### PROBLEMS TO WORK ON:
a: In the CSVDiff text below, how would CSVDiff classify the swap of A and B?
b: Please extend the CSVDiff text below, picking up after its final sentence.

The returned diff object can be queried for the differences that exist between the two files, e.g.:

puts diff.summary.inspect   # Summary of the adds, deletes, updates, and moves
puts diff.adds.inspect      # Details of the additions to file2
puts diff.deletes.inspect   # Details of the deletions to file1
puts diff.updates.inspect   # Details of the updates from file1 to file2
puts diff.moves.inspect     # Details of the moves from file1 to file2
puts diff.diffs.inspect     # Details of all differences
puts diff.warnings.inspect  # Any warnings generated during the diff process

Unique Row Identifiers

CSVDiff is preferable over a standard line-by-line diff when row order is significantly impacted by small changes. The classic example is a parent-child file generated by a hierarchy traversal. A simple change in position of a parent member near the root of the hierarchy will have a large impact on the positions of all descendant rows. Consider the following example:

Root
  |- A
  |  |- A1
  |  |- A2
  |
  |- B
     |- B1
     |- B2

A hierarchy traversal of this tree into a parent-child format would generate a CSV as follows:

Root,A
A,A1
A,A2
Root,B
B,B1
B,B2

If the positions of A and B were swapped, a hierarchy traversal would now produce a CSV as follows:

Root,B
B,B1
B,B2
Root,A
A,A1
A,A2

A simple diff using a diff utility would highlight this as 3 additions and 3 deletions. CSVDiff, however, would classify this as 2 moves (a change in sibling position for A and B).

### INFORMATION SHOWN:
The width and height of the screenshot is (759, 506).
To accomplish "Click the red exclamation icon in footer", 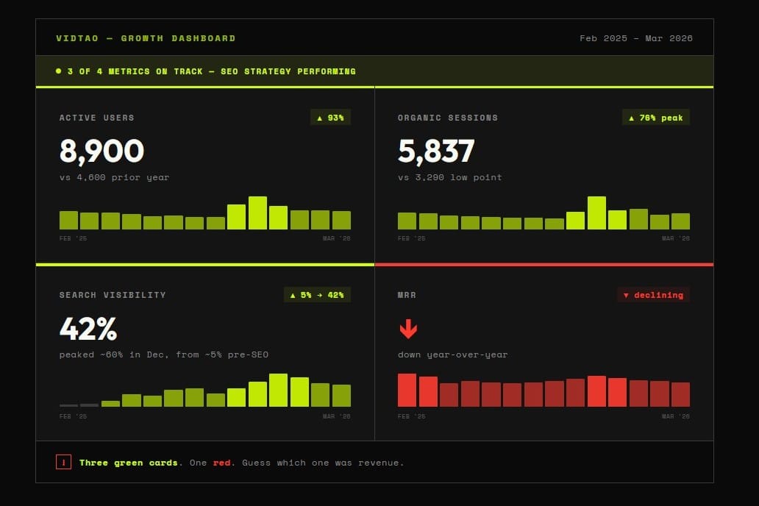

### EXERCISE RESPONSES:
a: As 2 moves (a change in sibling position for A and B).

b:
In order to do this, CSVDiff needs to know what field(s) confer uniqueness on each row. In this example, we could use the child field alone (since each member name only appears once); however, this would imply a flat structure, where all rows are children of a single parent. This in turn would cause CSVDiff to classify the above change as a Move (i.e. a change in order) of all 6 rows.

The more correct specification of this file is that column 0 contains a unique parent identifier, and column 1 contains a unique child identifier. CSVDiff can then correctly deduce that there are in fact only two changes in order - the swap in positions of A and B below Root.

Note: If you aren't interested in changes in the order of siblings, then you could use CSVDiff with a :key_field option of column 1, and specify the :ignore_moves option.

Warnings

When processing and diffing files, CSVDiff may encounter problems with the data or the specifications it has been given. It will continue even in the face of problems, but will log details of the problems in a #warnings Array. The number of warnings will also be included in the Hash returned by the #summary method.

Warnings may be raised for any of the following:

  • Missing fields: If the right/to file contains fields that are not present in the left/from file, a warning is raised and the field is ignored for diff purposes.
  • Duplicate keys: If two rows are found that have the same values for the key field(s), a warning is raised, and the duplicate values are ignored.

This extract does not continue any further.